South Korean and Japanese officials said the suspected Scud-type short-range missile flew about 450 kilometers (280 miles) yesterday morning before landing in Japan’s maritime economic zone, setting off the usual round of condemnation from Washington and the North’s neighbours.
It’s the latest in a string of test launches by North Korea as it seeks to build nuclear-tipped intercontinental ballistic missiles (ICBM) that can reach the US mainland, a drive that puts North Korea high on the list of foreign policy worries for Japan, Washington and Seoul.
North Korea already has an arsenal of reliable short-range missiles. While North Korean scientists could be tweaking them - for instance, developing a new solid-fuel short-range missile - the North tests these shorter-range missiles much less than it does its less dependable longer-range missiles.
This sets up the possibility that North Korea hopes to use the test to show it can hit US targets near and far and emphasize its defiance of US-led pressure on its missile and nuclear programmes, which has included vague threats from President Donald Trump and the arrival in Korean waters of powerful US military hardware.

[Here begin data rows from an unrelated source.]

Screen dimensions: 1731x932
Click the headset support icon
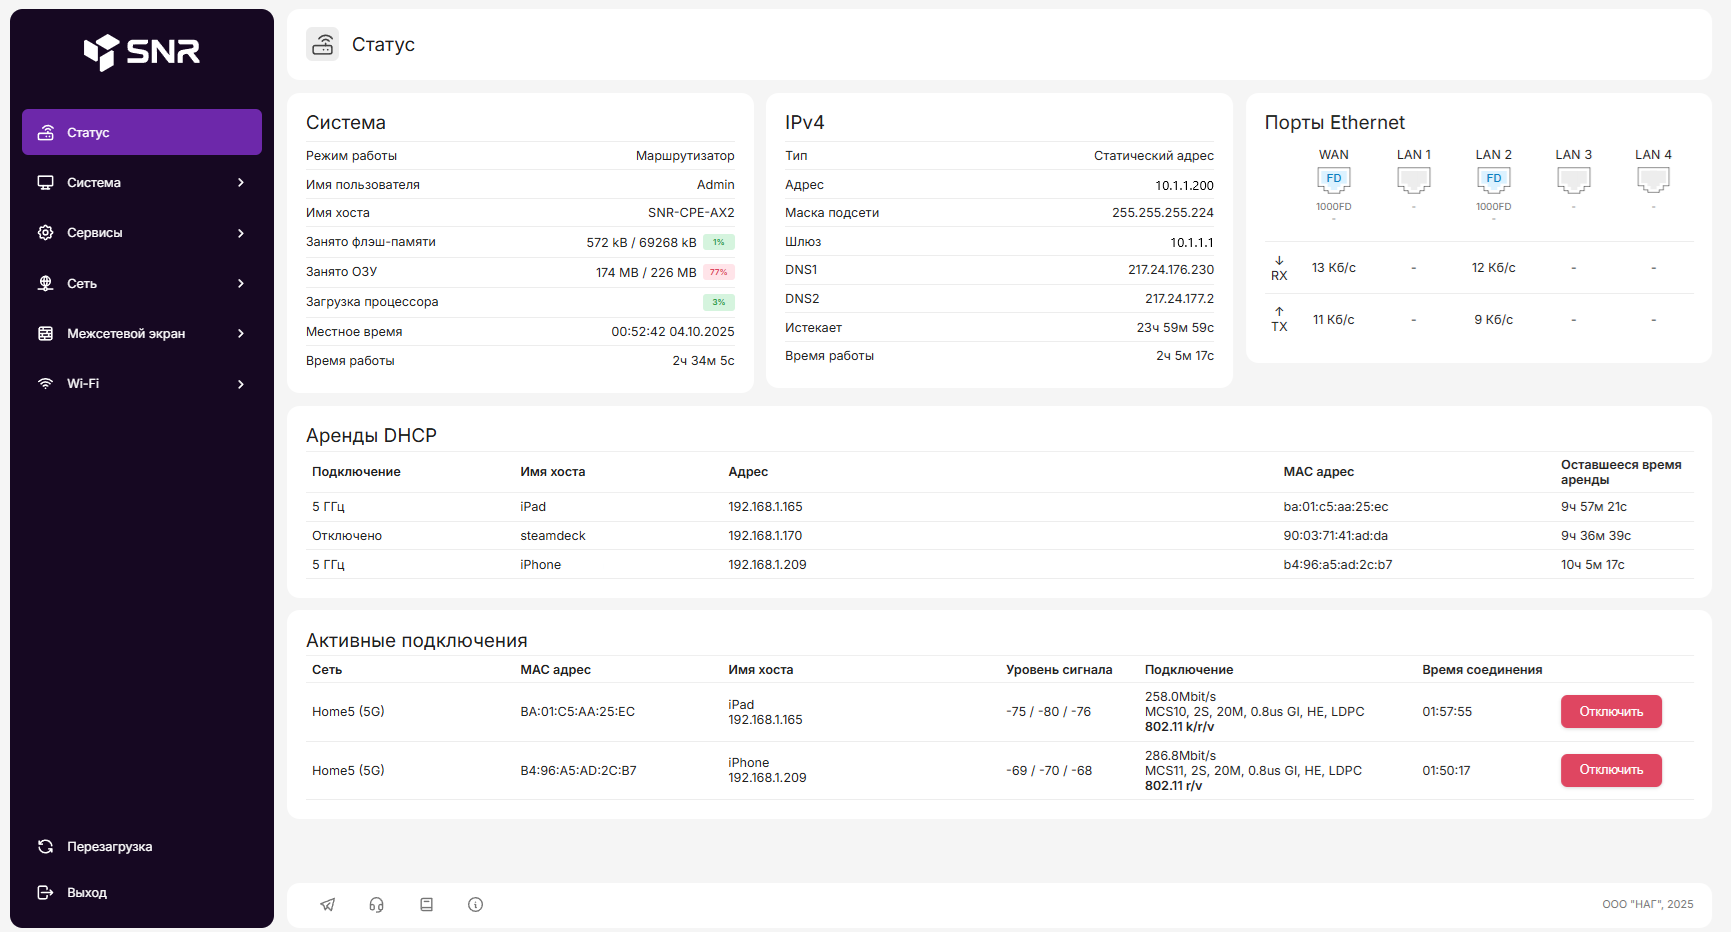click(376, 905)
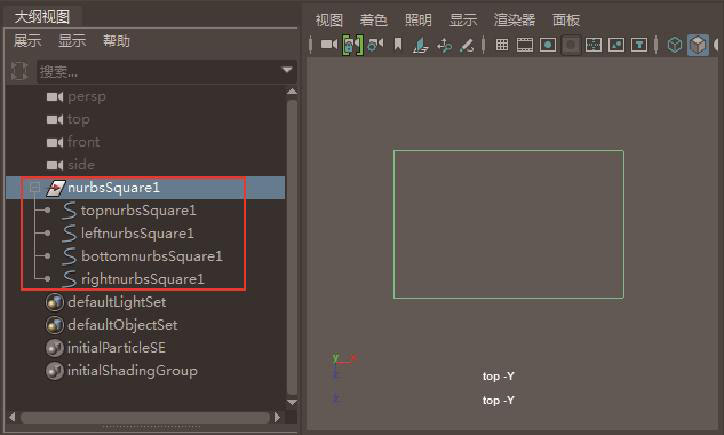Select the wireframe cube display icon

click(x=675, y=45)
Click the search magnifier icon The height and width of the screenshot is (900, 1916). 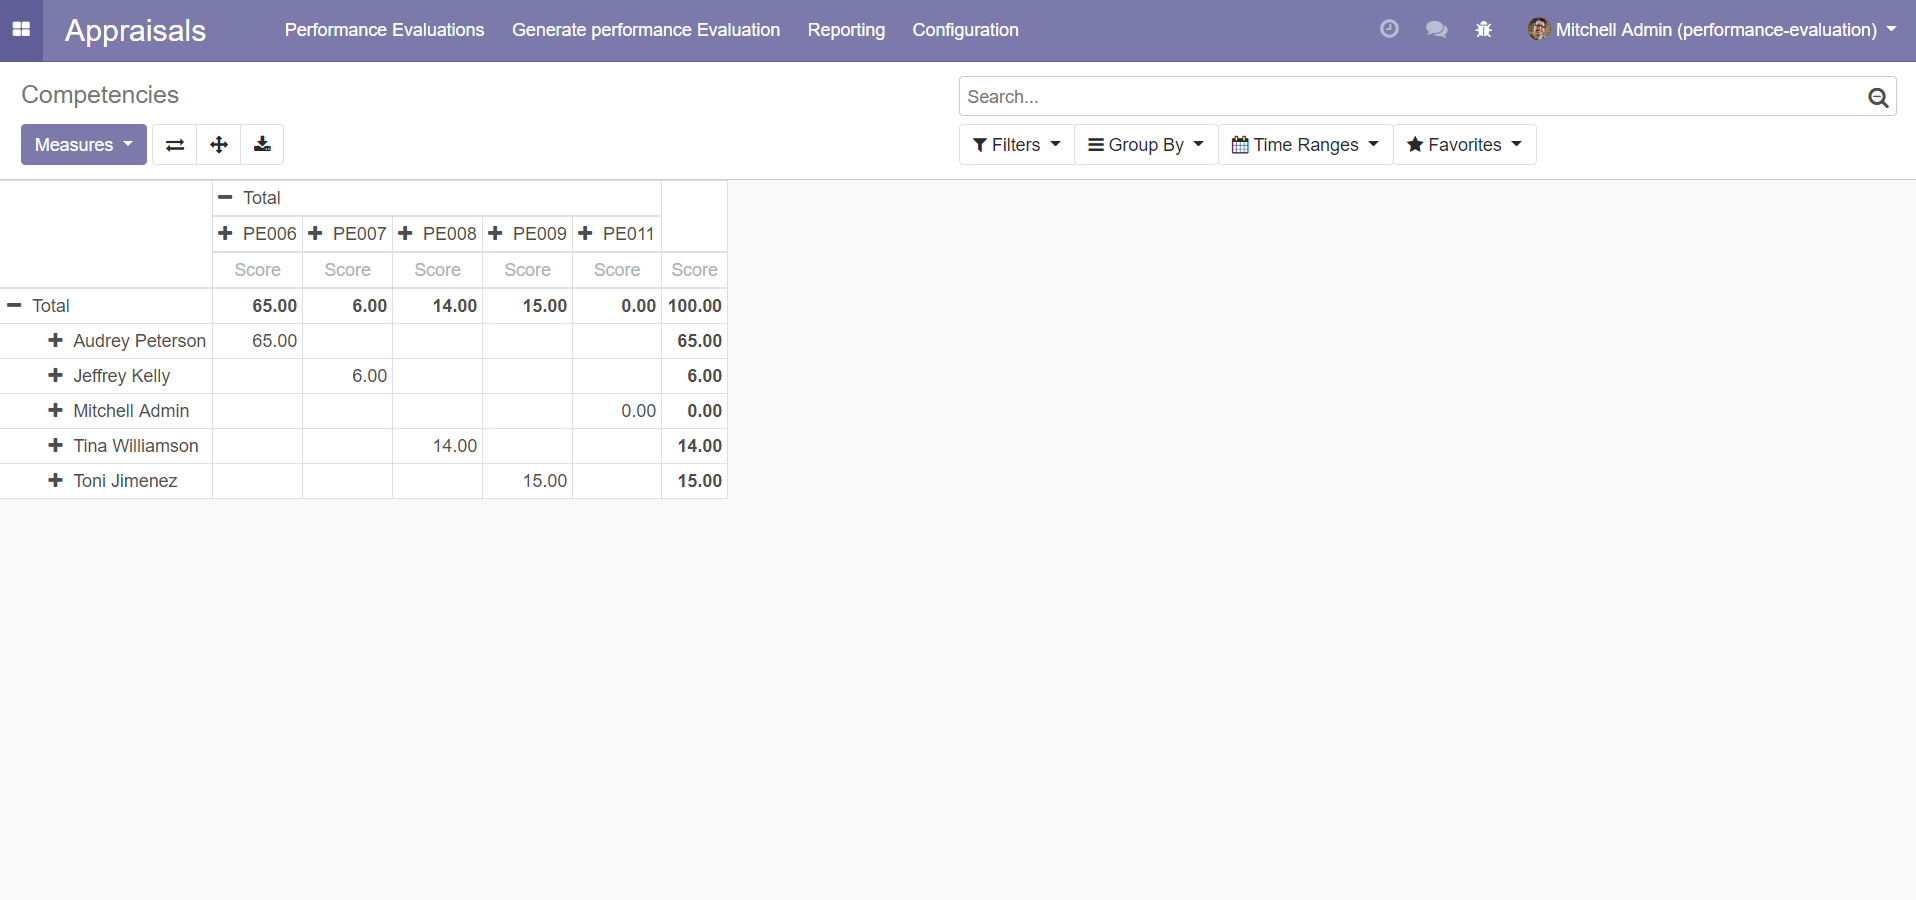(1877, 97)
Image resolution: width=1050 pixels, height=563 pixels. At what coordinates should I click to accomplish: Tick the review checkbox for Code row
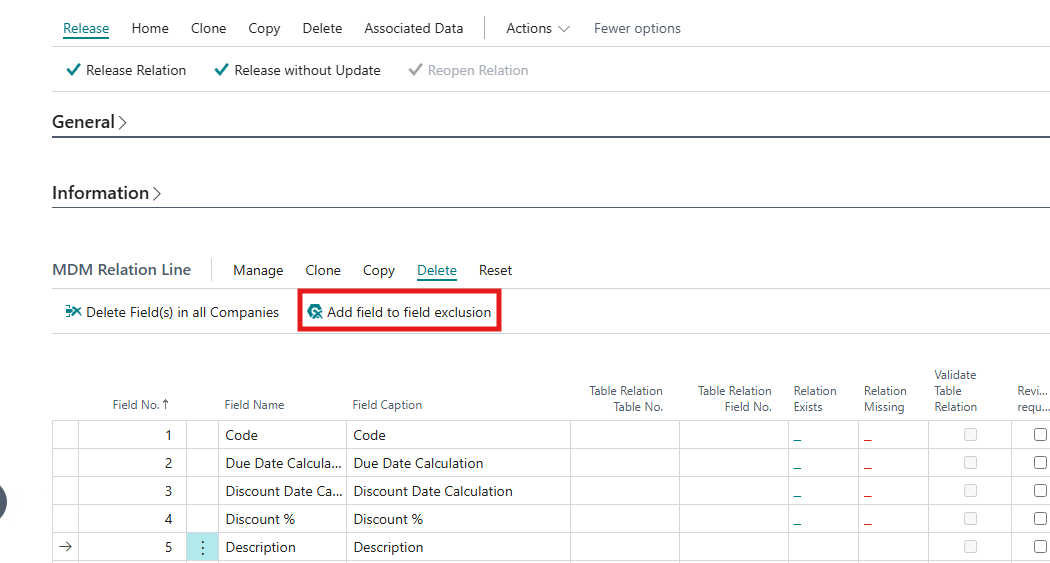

Scuds are capable of striking US troops in South Korea, for instance, and the two newly developed missiles tested earlier this month have potential ranges that include Japan, Guam and even, according to some South Korean analysts, Alaska.
The missile was launched from the coastal town of Wonsan, the South’s joint chiefs of staff said in a statement. It landed in Japan’s exclusive maritime economic zone, which is set about 200 nautical miles off the Japanese coast, Japanese Chief Cabinet Secretary Yoshihide Suga said. He said there was no report of damage to planes or vessels in the area.
North Korea is still thought to be several years from its goal of being able to target US mainland cities with nuclear ICBMs.
South Korea says North Korea has conducted nine ballistic missile tests this year, including one in which four missiles were launched on the same day.